▸ **WHAT THE TASK ASKS**:
From the records below, give the number of lines that include the word "computer". Add no other words.

Stored items from a collection
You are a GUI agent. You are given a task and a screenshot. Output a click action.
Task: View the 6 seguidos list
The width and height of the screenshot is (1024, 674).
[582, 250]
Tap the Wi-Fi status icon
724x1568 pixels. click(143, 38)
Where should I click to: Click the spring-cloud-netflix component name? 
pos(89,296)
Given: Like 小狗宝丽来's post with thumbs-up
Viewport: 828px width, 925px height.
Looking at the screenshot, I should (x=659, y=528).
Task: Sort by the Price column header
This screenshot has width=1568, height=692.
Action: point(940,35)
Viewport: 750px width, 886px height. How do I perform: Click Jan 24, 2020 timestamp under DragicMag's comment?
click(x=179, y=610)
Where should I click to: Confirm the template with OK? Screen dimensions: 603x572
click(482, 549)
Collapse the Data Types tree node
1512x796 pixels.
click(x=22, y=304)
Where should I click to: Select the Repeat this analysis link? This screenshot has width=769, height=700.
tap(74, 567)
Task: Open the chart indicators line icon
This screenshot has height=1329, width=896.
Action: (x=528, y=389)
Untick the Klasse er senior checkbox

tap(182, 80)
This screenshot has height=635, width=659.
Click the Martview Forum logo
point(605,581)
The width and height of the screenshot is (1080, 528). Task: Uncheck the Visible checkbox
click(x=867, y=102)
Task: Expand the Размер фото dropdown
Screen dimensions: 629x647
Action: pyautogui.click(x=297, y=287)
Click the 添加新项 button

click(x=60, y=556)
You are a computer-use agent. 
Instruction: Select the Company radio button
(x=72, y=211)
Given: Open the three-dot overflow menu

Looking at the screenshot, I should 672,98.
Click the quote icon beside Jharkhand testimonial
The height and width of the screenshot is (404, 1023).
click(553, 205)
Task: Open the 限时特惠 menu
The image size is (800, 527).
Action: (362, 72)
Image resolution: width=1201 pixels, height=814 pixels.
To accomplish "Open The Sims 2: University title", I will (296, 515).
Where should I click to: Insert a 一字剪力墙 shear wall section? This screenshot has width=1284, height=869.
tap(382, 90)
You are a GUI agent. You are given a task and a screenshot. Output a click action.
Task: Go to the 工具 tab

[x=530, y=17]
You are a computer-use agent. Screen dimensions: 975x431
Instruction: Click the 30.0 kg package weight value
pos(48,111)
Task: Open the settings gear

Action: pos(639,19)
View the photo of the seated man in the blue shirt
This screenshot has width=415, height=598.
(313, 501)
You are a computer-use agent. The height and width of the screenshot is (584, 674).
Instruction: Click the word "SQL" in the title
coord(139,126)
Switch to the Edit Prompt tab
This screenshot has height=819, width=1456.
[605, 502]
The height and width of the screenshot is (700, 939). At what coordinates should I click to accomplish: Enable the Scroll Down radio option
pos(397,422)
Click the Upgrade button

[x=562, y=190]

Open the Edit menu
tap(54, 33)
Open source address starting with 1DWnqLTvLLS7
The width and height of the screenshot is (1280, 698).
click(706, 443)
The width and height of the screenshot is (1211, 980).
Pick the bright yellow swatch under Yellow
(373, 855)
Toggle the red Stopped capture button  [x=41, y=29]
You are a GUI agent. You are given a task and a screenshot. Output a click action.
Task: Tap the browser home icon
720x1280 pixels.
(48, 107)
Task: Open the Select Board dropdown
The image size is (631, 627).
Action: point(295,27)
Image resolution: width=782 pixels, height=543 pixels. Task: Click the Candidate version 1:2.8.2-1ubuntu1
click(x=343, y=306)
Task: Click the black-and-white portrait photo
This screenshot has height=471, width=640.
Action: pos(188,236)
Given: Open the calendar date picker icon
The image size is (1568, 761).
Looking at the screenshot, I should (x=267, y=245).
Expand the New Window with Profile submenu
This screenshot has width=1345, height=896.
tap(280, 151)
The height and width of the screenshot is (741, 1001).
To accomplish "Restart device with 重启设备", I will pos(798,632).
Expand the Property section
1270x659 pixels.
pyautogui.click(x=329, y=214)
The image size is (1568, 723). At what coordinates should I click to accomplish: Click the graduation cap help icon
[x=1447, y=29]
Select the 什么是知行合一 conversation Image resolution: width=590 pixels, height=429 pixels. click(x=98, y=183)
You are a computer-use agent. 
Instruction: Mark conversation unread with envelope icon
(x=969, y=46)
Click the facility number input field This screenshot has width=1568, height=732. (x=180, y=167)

▸ **REPLY TO THE EXERCISE**:
4